1.2.4  稳定敲除-Lentiviral All-in-one sgRNA

a.  解冻甘油菌原液
b.  取甘油菌原液10μL接种至LB肉汤中(含羧苄100μg/mL)，37℃摇床震荡18-19h
c.  使用质粒提取试剂盒提取高纯度质粒(QIAGEN Cat 12362)
d.  取0.2-1μg质粒跑胶鉴定，Edit-R predesigned All-in-one lentiviral sgRNA条带大小在12kb

以24孔板为例

a.  转染前24h细胞铺板：贴壁细胞——每孔铺~5*10⁴个细胞；悬浮细胞——每孔铺~5*10⁵个细胞
b.  将1μg Edit-R All-in-one Lentiviral sgRNA质粒稀释于50μL DMEM或其他无血清生长培养基中
c.  轻轻混匀转染试剂(这里以DharmaFECT kb为例)，取3μL转染试剂加入稀释好的DNA中形成转染复合物，轻轻吹打均匀
d.  室温孵育10min
e.  弃除培养基，换成0.45mL新鲜完全培养基
f.  每孔添加50μL混合好的转染复合物，轻轻混合均匀
g. 37℃培养
h. 转染48-72h：分析基因编辑结果或预期的基因敲除表型

Edit-R predesigned All-in-one lentiviral sgRNA载体是tat依赖的，所以必须使用可表达tat基因的慢病毒包装系统，推荐使用Dharmacon Trans-Lentiviral shRNA Packaging Kit(Cat#TLP5912 or TLP5917)。

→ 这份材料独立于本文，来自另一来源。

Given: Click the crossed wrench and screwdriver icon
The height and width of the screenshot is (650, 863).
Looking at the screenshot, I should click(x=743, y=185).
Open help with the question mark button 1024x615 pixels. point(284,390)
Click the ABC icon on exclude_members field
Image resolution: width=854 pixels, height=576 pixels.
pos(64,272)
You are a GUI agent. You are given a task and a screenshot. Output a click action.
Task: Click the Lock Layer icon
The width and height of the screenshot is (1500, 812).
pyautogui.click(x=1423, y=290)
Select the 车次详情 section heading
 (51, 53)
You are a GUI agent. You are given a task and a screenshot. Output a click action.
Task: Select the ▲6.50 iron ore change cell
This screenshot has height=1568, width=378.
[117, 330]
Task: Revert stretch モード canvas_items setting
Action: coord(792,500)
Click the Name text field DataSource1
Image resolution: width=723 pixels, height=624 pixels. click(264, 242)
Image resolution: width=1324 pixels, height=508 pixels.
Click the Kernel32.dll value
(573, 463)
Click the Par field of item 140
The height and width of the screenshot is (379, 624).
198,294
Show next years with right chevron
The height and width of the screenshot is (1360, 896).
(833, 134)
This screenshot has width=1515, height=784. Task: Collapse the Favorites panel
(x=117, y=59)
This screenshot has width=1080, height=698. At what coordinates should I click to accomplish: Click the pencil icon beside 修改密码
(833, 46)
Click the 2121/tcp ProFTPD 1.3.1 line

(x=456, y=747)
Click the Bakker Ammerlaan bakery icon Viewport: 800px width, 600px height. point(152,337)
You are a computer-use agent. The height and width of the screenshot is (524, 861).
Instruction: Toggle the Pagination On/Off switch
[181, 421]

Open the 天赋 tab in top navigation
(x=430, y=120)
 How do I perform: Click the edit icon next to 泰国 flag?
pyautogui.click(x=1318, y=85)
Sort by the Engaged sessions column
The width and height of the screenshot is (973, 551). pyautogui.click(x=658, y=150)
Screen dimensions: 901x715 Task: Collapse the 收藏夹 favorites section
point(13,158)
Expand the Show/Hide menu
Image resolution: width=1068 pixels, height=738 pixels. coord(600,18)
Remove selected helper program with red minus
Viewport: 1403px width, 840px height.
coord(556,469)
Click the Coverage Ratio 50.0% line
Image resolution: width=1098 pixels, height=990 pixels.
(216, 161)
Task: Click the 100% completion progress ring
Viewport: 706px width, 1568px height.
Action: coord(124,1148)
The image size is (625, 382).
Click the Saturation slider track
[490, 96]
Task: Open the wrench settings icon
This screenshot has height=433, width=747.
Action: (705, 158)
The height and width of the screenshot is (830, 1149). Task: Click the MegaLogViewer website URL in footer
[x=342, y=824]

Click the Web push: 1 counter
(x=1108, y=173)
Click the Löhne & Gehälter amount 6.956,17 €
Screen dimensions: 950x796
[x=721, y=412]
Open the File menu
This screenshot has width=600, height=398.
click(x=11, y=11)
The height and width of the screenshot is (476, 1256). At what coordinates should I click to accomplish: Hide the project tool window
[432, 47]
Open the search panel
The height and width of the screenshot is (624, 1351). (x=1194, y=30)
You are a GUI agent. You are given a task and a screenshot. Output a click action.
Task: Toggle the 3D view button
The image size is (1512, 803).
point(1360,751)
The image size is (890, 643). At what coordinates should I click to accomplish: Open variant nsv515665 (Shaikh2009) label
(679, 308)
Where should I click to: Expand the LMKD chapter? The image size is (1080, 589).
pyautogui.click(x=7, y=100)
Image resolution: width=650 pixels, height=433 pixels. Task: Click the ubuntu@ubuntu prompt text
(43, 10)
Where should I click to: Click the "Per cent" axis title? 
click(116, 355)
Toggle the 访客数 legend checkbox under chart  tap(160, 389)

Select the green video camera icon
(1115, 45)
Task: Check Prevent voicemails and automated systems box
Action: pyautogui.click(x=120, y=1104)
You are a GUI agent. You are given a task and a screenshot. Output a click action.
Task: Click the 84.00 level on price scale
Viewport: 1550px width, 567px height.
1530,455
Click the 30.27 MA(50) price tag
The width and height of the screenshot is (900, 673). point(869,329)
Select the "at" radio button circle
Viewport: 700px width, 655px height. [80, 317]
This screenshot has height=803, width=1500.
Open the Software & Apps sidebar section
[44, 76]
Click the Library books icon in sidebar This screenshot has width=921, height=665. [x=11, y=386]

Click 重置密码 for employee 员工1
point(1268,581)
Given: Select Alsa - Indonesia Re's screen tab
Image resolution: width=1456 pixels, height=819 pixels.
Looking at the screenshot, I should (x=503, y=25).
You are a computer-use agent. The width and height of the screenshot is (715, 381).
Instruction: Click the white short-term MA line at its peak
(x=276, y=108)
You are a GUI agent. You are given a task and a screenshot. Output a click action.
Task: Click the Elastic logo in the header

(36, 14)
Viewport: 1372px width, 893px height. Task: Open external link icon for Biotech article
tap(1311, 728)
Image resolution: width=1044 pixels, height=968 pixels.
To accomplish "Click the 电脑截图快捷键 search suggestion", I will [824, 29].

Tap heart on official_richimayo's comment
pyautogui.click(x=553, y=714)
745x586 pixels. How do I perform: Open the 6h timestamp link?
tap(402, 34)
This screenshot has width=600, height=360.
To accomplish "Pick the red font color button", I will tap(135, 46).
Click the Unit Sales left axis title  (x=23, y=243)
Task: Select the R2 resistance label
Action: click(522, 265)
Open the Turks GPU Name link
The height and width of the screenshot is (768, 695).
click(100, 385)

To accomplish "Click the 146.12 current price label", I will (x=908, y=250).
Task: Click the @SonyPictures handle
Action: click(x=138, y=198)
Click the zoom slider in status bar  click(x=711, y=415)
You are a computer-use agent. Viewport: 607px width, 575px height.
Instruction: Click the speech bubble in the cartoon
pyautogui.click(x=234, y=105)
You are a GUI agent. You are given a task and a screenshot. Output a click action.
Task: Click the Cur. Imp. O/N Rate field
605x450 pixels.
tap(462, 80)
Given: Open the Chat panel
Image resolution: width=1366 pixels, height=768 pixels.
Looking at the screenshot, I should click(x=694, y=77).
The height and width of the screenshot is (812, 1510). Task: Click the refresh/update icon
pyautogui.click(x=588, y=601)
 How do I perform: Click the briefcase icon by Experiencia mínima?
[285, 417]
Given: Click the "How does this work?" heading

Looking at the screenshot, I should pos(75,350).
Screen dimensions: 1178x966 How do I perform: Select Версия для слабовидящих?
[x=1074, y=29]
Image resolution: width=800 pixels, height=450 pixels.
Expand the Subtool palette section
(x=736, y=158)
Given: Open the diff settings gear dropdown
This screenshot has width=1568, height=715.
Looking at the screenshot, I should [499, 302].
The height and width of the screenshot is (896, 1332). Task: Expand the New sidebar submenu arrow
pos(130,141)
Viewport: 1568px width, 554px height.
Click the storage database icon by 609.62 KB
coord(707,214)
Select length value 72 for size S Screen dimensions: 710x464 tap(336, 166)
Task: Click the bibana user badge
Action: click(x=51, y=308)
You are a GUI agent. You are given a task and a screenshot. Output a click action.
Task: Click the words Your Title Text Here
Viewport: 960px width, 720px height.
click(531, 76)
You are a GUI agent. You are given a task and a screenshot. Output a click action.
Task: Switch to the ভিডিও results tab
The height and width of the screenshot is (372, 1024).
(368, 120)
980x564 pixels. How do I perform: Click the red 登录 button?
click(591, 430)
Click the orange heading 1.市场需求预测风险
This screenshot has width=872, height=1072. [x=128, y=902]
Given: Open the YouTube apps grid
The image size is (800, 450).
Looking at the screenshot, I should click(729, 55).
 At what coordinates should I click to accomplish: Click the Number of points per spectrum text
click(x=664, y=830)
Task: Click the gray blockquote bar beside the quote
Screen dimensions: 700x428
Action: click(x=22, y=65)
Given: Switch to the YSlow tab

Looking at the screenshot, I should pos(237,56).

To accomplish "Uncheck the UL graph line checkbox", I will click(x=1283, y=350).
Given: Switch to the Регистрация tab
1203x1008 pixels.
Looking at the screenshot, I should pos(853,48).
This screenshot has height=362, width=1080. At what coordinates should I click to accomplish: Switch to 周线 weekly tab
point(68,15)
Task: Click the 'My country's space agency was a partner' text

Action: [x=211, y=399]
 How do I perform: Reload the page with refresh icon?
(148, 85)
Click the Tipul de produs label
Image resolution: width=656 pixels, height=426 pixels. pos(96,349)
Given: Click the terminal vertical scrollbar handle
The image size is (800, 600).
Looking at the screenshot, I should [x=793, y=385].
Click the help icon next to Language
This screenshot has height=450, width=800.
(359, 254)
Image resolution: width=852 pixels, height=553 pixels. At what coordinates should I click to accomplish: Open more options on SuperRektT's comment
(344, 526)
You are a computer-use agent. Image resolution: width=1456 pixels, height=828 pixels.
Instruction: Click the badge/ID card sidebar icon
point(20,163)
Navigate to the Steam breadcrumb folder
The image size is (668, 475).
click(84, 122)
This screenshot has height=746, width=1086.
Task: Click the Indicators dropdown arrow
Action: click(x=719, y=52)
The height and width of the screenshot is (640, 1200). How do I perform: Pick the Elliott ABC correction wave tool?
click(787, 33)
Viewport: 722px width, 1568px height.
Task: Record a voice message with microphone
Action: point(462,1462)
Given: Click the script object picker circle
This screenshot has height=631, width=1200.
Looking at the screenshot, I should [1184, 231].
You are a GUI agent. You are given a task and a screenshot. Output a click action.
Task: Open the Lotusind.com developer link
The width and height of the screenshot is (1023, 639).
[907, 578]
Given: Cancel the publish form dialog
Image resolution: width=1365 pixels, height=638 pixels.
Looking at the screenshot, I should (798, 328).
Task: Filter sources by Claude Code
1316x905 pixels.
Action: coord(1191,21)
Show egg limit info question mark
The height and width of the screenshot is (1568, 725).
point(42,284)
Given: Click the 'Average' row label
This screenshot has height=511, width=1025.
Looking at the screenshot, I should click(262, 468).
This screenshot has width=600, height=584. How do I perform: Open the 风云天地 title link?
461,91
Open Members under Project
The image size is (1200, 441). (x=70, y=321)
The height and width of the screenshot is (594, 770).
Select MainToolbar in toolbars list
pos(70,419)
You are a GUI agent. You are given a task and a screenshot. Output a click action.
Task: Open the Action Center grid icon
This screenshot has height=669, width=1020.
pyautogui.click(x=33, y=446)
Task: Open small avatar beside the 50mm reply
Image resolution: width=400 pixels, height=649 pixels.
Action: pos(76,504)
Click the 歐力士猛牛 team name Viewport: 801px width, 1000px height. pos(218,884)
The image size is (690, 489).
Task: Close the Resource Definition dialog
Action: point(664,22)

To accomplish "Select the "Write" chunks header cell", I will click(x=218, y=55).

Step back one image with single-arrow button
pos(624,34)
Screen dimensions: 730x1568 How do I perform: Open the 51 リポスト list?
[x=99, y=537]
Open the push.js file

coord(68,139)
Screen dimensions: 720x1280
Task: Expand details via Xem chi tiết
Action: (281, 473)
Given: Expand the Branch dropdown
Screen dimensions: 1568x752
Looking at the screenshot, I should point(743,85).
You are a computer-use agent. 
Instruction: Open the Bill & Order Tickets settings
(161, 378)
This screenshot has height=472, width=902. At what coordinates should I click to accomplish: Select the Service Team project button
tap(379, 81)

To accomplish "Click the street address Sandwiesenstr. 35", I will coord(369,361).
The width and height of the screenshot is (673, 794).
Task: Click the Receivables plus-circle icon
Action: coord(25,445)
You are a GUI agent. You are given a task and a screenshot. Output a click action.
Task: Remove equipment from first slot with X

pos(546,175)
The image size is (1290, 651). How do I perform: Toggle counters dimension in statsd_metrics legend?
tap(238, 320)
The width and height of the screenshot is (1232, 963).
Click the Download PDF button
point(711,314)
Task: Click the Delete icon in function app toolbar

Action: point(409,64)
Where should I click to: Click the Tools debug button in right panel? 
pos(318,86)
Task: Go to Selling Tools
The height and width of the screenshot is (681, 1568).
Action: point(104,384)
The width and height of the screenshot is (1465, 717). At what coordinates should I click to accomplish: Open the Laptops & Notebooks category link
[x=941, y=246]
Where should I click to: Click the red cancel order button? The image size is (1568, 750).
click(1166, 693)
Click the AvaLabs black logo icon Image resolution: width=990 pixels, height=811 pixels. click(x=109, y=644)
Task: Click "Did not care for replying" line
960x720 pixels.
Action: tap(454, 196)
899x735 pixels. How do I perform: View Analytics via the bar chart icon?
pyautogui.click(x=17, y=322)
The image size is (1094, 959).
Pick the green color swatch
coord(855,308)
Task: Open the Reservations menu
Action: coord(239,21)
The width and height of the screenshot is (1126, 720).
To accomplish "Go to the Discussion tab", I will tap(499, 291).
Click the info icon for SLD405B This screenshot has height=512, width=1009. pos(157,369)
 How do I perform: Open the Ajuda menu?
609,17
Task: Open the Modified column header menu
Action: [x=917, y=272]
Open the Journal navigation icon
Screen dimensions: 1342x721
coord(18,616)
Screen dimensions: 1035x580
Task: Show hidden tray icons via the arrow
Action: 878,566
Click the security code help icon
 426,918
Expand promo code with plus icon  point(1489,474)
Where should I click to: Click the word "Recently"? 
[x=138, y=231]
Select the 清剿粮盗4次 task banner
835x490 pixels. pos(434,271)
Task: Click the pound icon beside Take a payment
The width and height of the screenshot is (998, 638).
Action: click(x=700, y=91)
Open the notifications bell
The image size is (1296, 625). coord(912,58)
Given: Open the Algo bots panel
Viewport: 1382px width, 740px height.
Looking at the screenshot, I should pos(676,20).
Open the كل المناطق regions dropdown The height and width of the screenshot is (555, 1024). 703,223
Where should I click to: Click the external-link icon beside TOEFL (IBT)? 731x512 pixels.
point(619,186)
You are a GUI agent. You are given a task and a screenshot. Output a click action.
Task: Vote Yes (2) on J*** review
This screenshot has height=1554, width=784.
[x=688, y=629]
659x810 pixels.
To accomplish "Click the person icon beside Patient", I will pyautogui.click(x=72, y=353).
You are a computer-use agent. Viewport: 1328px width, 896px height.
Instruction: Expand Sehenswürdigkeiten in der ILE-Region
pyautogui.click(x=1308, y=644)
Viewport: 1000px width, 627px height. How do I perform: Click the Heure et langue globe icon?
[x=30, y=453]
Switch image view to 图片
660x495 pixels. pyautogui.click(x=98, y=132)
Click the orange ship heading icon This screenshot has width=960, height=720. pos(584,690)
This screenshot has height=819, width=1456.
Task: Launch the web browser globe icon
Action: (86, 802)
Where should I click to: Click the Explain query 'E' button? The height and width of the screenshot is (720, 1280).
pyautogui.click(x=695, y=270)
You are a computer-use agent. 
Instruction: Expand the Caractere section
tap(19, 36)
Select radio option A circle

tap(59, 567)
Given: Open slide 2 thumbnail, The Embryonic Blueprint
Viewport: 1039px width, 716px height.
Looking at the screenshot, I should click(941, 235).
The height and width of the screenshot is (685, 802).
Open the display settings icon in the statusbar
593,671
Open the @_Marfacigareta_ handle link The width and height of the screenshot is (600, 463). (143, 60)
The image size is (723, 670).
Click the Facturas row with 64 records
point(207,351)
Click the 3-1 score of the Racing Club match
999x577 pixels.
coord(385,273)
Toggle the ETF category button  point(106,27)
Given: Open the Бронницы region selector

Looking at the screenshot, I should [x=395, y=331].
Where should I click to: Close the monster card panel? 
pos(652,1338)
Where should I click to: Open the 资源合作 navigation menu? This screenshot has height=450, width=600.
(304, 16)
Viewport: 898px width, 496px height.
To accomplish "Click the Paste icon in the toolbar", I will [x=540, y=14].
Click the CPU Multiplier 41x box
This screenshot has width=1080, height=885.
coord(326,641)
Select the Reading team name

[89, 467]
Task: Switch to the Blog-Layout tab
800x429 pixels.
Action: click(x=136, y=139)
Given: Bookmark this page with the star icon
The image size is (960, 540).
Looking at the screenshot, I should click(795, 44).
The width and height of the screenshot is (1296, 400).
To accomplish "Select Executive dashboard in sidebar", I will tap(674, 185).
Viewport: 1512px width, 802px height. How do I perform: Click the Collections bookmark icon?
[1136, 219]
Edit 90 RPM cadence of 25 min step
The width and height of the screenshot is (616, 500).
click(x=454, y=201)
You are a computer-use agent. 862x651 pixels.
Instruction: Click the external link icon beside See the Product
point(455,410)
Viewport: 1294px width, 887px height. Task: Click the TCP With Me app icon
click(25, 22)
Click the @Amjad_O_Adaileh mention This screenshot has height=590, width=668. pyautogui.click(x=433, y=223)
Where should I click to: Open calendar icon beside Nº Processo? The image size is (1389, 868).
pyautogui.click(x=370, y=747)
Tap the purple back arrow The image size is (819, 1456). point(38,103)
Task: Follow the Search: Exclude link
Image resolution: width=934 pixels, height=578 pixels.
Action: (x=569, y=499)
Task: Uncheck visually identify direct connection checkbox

在包装完成后，建议使用功能滴定方案对慢病毒颗粒进行滴定，例如通过结晶紫染色进行细胞活力测定的限制稀释，或者在含有EGFP载体的情况下通过荧光进行分析

Edit-R All-in-one Lentiviral sgRNA慢病毒颗粒转导 以24孔板为例，使用无血清培养基将慢病毒颗粒转导到哺乳动物细胞的基本步骤如下：

Day 1:
a.  根据使用细胞系的生长特性，对细胞进行铺板处理，使其在转导当天达到40-80%的融合度
b.  37℃，CO₂培养箱中过夜培养
Day 2:
a.  提前将转导培养基平衡至37℃
b.  计算慢病毒颗粒体积，使转导MOI=0.3
c.  冰上融化Edit-R All-in-one Lentiviral sgRNA慢病毒颗粒
d.  融化后，轻轻混合吸取慢病毒颗粒至转导培养基中
e.  弃去板孔中生长培养基，加入0.25mL含慢病毒颗粒的转导培养基
f.   37℃，CO₂培养箱中培养4-6h
g.  转导4-6h后，添加额外的0.75mL声场培养基，继续在37℃，CO₂培养箱中继续培养
Day 3-15: 嘌呤霉素筛选工作流程
a.  转导后24-48h，替换培养基为选择培养基(含嘌呤霉素)
b.  每2-3天更换一次选择培养基，每天监测细胞死亡情况：如果细胞融合度很高，可将细胞分裂到更大的培养皿中，以进行适当的嘌呤霉素选择，例如，将细胞从24孔培养皿分离到6孔培养皿
c.  一旦细胞在选择培养基中正常生长，扩增细胞进行等分冻存
Days 3-5: 荧光标记筛选
a.  转导后24-72h，检测细胞EGFP表达情况：可通过FACS富集细胞
b.  富集到荧光表达细胞株后，扩增细胞进行等分冻存
c.  转导后48-72h可进行基因编辑评估

Q1: 检测基因敲除的最佳方式是？
A1: 错配检测实验；对目的区域进行DNA测序、蛋白质功能检测是确认基因敲除的必要条件

Q2: 确认sgRNA序列的引物是？
A2: 引物(forward): 5'-GGCCTATTTCCCATGATTC-3', sgRNA

序列: G(N19)GTTTAAGA

GCTATGCTGGAAACAG

CATAGCAAGTTTAAATAA

GGCTAGTCCGTTATCAAC

TTGAAAAAGTGGCAC

CGAGTCGGTG

CTTTTTTT. N19部分是目标序列

Q3: 直接转染质粒和转导慢病毒比，它的优势是？
A3: 如果无需在基因组中保持完整的载体拷贝，那质粒转染是首选，可用于快速定性评估；如果需要单拷贝整合时，慢病毒转导是必需的。
一般来说，慢病毒整合确实比瞬时转染编辑效率更高